• [Activity]:
Output each line of the listing exactly, though pictures are not to appear.
==== Input data
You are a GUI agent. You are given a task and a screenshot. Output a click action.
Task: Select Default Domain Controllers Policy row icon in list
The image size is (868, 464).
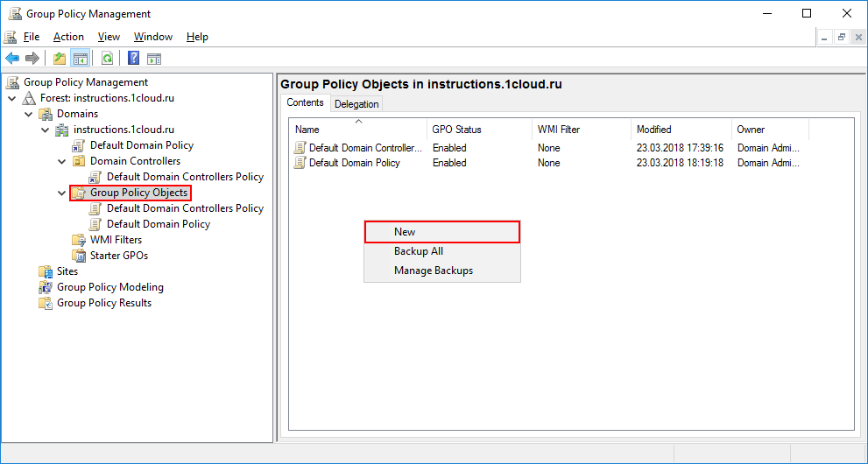[300, 148]
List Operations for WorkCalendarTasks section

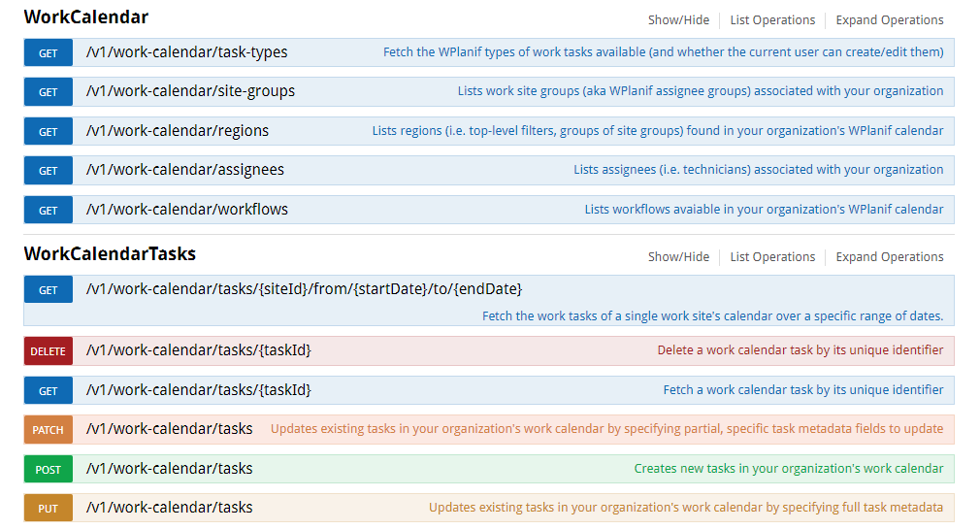click(772, 257)
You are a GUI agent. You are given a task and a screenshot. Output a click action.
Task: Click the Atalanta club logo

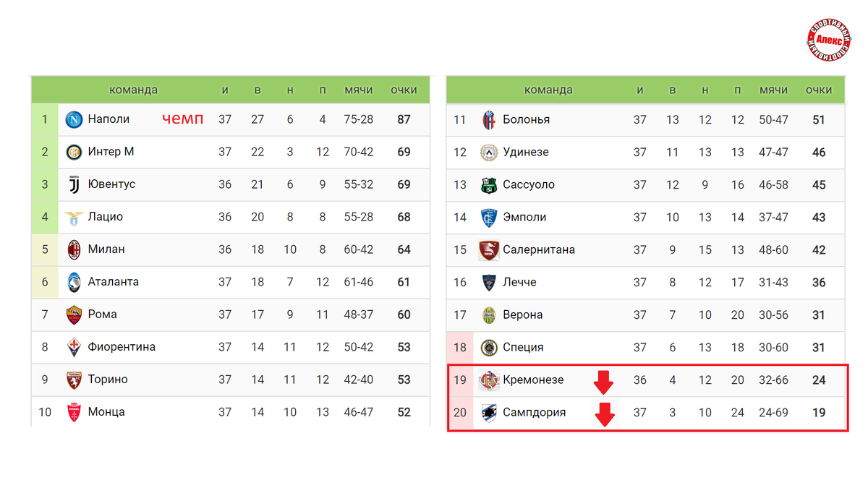click(x=73, y=282)
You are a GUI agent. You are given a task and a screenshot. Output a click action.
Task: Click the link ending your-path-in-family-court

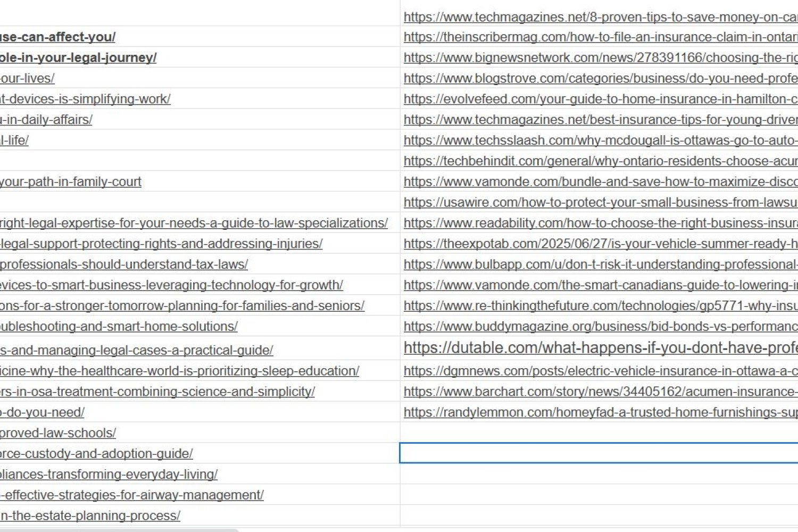coord(70,182)
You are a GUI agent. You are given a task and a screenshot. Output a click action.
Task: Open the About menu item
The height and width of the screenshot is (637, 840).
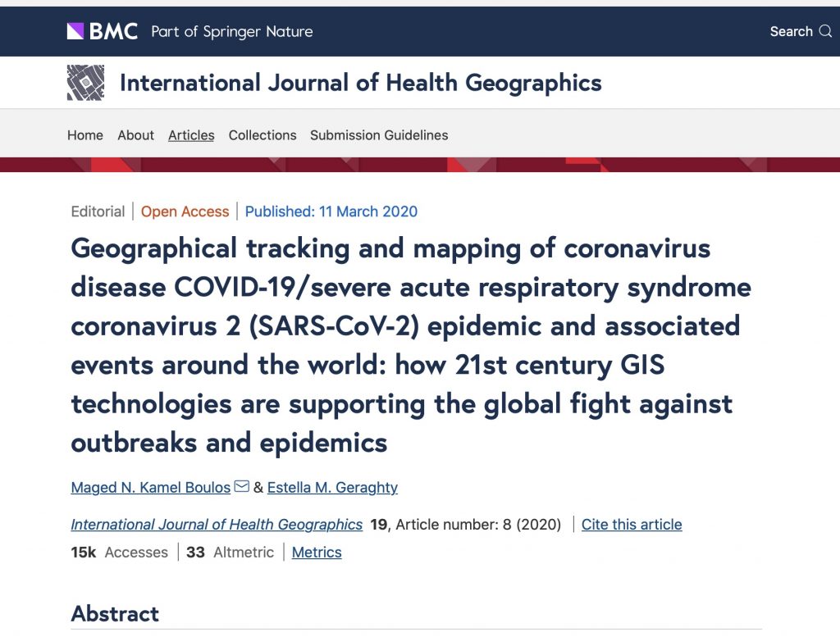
========
• [Written answer]:
You are a GUI agent. You are given a task and a screenshot. Output a click action.
Task: Select Default Domain Controllers Policy row icon in list
The image size is (868, 464).
[300, 148]
List Operations for WorkCalendarTasks section

click(772, 257)
You are a GUI agent. You are given a task and a screenshot. Output a click action.
Task: Click the Atalanta club logo

click(x=73, y=282)
You are a GUI agent. You are given a task and a screenshot. Output a click action.
Task: Click the link ending your-path-in-family-court

coord(70,182)
You are a GUI agent. You are given a task and a screenshot. Output a click action.
Task: Open the About menu item
The height and width of the screenshot is (637, 840).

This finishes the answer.